Fibers from young goats are softest and are used to manufacture yarn for clothing. Fibers from mature goats are used to produce such things as rugs and carpets. Mohair is also used in 'climbing skins' for randonnée skiing and ski touring. The mohair used in a carpet allows the skier an appropriate ascension method without sliding downhill.

==Mohair industry worldwide==
The global mohair clip for 2022 was about 4.55 million kilograms (about 4,550 tonnes), of which South Africa produced 51% and Lesotho 16%; together, Southern Africa accounted for about two-thirds of world production. South African mohair is generally exported raw or semi-processed to textile makers in Europe, the UK and the Far East. Prices for adult mohair declined in 2010 while prices for kid mohair remained the same. An emerging market for mohair producers has been China.

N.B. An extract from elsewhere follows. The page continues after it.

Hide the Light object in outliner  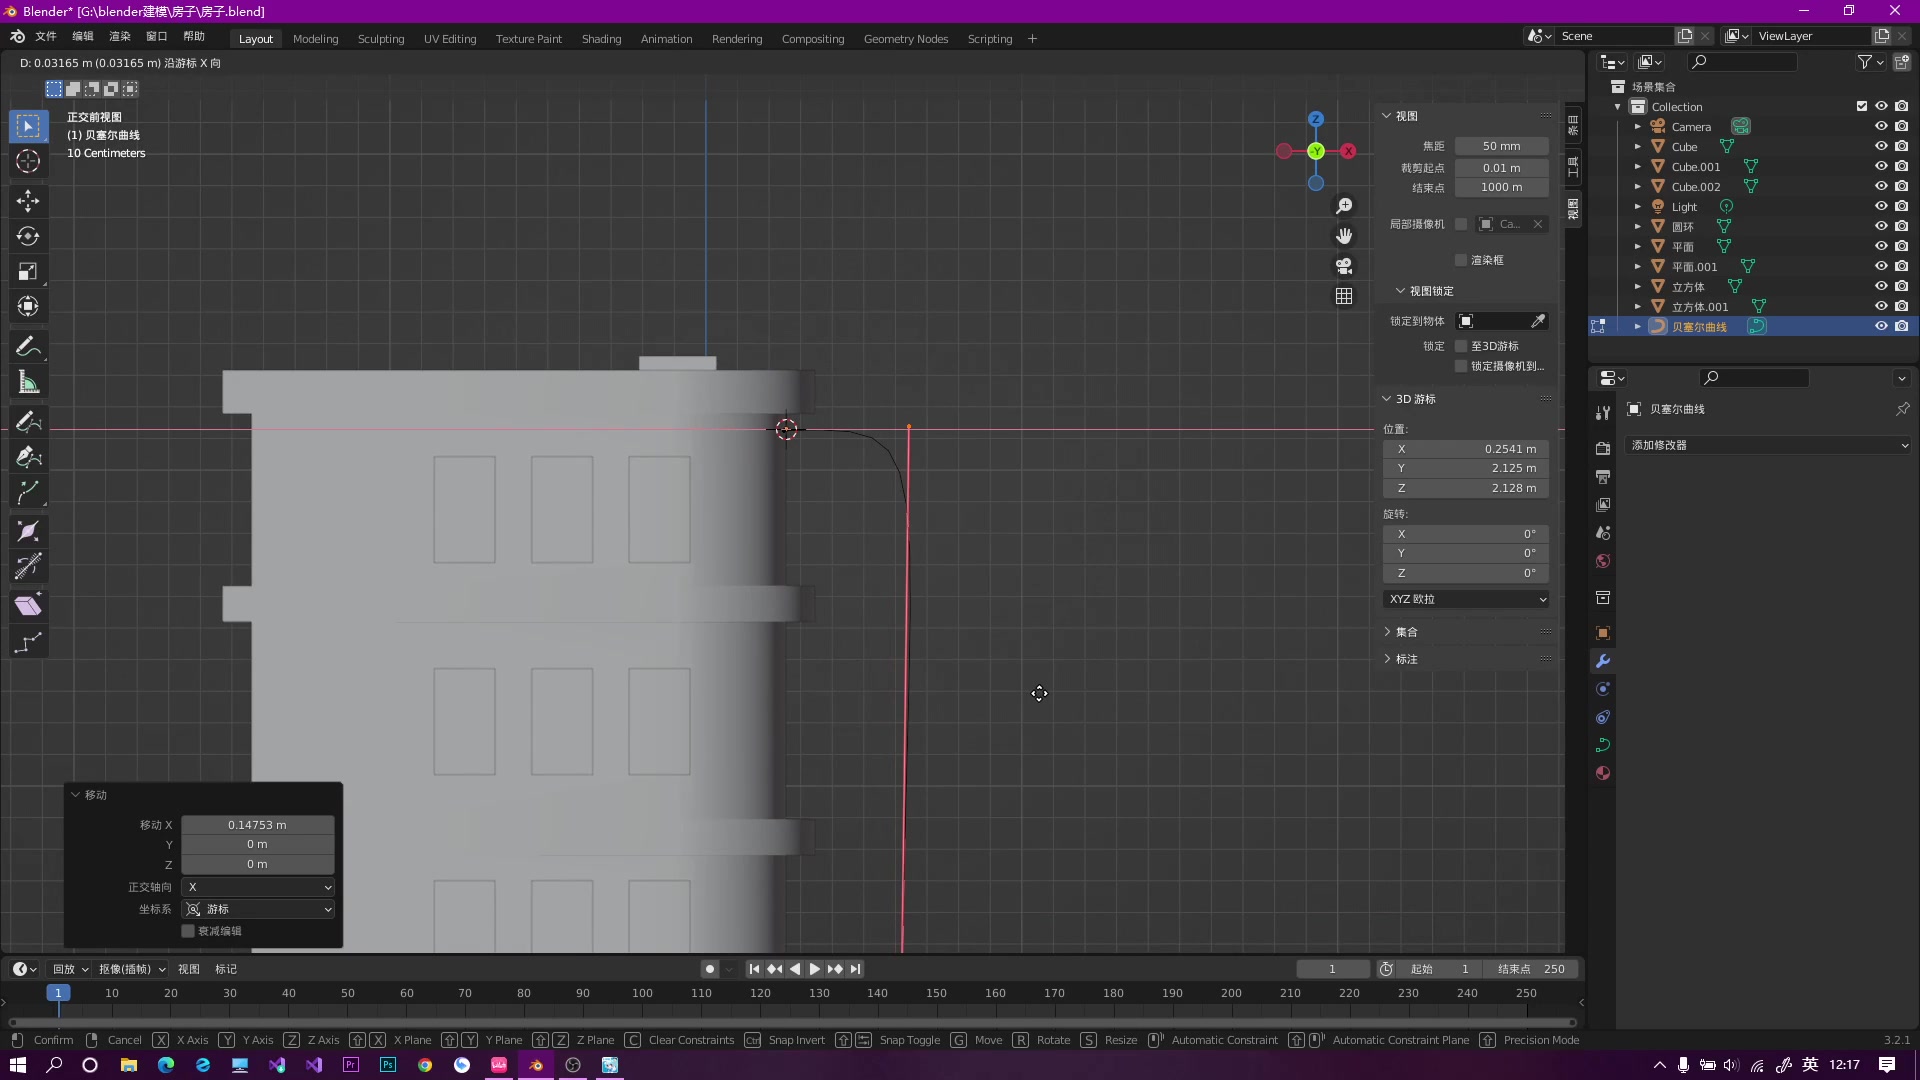1880,207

==US subsidies for mohair production==

During World War II, US soldiers wore uniforms made of wool. Worried that domestic producers could not supply enough for future wars, Congress enacted loan and price support programs for wool and mohair in the National Wool Act of 1954 as part of the 1954 Farm Bill. Despite these subsidies, wool and mohair production declined. The strategic importance declined as well; the US military adopted uniforms made of synthetic fibers, such as dacron, and officially removed wool from the list of strategic materials in 1960. Nevertheless, the U.S. government continued to provide subsidies to mohair producers until 1995, when the subsidies were "eliminated effective with the marketing year ending December 31, 1995". In The Future of Freedom: Illiberal Democracy at Home and Abroad, Fareed Zakaria points out that the subsidies were reinstated a few years later, due in large part to the lobbying on behalf of the special interests of the subsidy recipients. By 2000, Congress had appropriated US$20 million for goat and sheep producers. As of 2002, mohair producers were still able to receive special assistance loans from the U.S. government, after an amendment to eliminate the subsidy was defeated. The U.S. currently subsidizes mohair production under the Marketing Assistance Loan Program of the 2014 Farm Act.